■ What you are asked to do ■
Copy out, from the entries below, each line that holds the string "will".

(Items listed in a dataset)
##############################

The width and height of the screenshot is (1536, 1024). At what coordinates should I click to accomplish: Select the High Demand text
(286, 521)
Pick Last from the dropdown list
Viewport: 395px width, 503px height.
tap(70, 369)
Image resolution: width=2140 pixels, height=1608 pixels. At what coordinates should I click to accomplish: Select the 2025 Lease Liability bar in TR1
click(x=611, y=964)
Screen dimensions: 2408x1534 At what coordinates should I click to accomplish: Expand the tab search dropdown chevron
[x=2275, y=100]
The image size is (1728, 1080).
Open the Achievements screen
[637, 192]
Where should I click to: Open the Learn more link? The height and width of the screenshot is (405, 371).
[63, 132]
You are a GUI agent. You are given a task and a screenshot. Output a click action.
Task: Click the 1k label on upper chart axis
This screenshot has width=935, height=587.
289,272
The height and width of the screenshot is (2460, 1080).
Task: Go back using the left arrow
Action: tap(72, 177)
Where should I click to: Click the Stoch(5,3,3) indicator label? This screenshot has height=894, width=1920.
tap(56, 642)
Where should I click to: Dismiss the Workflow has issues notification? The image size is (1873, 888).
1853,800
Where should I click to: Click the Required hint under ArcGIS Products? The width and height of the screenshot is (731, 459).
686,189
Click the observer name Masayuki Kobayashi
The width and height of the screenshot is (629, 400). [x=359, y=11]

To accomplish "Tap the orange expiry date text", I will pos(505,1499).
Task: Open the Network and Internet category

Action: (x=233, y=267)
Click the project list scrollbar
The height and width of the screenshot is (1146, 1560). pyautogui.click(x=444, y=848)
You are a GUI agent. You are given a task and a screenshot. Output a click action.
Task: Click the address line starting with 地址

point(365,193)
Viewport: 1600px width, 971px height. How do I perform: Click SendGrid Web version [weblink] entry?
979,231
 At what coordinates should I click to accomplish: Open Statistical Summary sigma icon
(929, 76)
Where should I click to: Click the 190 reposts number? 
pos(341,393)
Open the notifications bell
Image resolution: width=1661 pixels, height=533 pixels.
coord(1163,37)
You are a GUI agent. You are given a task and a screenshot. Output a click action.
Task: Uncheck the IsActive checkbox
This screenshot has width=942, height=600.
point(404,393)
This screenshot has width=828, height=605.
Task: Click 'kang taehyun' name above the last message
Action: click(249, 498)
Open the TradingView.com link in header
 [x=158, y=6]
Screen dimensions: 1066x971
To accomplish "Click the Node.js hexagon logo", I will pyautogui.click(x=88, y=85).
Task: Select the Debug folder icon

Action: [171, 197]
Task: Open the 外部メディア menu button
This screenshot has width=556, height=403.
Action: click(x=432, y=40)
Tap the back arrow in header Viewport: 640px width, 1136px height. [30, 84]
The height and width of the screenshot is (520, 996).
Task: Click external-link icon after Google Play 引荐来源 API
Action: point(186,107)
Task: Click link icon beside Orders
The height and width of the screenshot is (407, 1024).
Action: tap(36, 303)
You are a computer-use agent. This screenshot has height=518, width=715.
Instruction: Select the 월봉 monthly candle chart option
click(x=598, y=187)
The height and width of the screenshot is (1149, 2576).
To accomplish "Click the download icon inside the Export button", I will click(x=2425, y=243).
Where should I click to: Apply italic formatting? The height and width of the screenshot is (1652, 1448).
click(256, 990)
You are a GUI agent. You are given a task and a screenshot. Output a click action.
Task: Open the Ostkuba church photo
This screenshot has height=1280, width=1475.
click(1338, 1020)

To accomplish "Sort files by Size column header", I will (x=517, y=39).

##############################

■ Task answer ■
To accomplish "Tap the orange expiry date text", I will pos(505,1499).
To accomplish "Click the Node.js hexagon logo", I will pyautogui.click(x=88, y=85).
To accomplish "Click the download icon inside the Export button", I will click(x=2425, y=243).
To accomplish "Sort files by Size column header", I will (x=517, y=39).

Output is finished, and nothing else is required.